## What this task involves
Below are several entries. Transcribe exactly those lines that fall from the one with "Click the Play button to enter play mode" through the one with "Task: Open the 是否代理 dropdown", end lines included.
|---|
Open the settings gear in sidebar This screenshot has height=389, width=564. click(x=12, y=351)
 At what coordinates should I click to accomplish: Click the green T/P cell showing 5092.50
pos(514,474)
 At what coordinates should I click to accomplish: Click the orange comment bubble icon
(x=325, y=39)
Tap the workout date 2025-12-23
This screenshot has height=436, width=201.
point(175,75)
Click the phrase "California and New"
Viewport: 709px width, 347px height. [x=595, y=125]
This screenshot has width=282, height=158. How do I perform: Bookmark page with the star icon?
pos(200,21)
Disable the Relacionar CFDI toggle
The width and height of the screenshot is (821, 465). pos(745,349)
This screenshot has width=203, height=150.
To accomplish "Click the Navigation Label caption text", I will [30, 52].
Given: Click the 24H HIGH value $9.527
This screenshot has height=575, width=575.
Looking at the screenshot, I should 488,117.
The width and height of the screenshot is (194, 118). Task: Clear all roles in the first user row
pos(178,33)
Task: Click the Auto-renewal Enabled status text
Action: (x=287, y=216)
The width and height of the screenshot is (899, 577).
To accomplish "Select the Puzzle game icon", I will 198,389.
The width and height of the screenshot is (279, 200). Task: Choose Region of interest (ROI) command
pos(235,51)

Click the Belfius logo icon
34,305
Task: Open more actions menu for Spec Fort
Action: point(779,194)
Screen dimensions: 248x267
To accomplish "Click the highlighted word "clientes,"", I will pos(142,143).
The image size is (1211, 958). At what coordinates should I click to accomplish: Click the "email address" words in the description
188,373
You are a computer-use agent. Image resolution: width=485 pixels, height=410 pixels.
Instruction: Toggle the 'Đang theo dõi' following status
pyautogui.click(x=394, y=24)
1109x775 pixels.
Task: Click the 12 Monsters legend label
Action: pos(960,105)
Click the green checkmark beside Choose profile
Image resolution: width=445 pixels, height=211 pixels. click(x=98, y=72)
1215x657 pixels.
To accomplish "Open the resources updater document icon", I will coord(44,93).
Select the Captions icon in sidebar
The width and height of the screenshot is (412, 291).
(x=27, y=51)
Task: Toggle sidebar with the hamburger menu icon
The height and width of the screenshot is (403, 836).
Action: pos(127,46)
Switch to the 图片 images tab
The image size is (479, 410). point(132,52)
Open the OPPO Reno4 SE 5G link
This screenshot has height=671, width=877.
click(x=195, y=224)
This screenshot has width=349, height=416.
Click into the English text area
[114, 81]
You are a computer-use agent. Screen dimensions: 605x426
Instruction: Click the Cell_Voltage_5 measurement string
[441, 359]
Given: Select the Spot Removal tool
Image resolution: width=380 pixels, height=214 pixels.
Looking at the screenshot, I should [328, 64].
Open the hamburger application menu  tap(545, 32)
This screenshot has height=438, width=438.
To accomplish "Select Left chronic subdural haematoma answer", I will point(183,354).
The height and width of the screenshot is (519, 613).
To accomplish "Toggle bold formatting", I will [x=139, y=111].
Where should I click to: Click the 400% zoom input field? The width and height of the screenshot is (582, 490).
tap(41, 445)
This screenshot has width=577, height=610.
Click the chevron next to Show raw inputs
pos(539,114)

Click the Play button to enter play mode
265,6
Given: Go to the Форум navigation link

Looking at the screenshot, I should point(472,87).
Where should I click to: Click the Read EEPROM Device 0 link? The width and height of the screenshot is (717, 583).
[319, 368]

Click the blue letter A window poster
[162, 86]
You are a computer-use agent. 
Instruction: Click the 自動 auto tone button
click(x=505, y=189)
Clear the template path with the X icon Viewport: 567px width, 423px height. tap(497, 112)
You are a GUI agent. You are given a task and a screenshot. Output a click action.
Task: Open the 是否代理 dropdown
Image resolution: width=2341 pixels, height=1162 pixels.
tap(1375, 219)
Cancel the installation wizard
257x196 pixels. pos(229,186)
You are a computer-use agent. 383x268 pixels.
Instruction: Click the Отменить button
|---|
## Output below
Click the Play button to enter play mode
265,6
Given: Go to the Форум navigation link

Looking at the screenshot, I should point(472,87).
Where should I click to: Click the Read EEPROM Device 0 link? The width and height of the screenshot is (717, 583).
[319, 368]

Click the blue letter A window poster
[162, 86]
You are a computer-use agent. 
Instruction: Click the 自動 auto tone button
click(x=505, y=189)
Clear the template path with the X icon Viewport: 567px width, 423px height. tap(497, 112)
You are a GUI agent. You are given a task and a screenshot. Output a click action.
Task: Open the 是否代理 dropdown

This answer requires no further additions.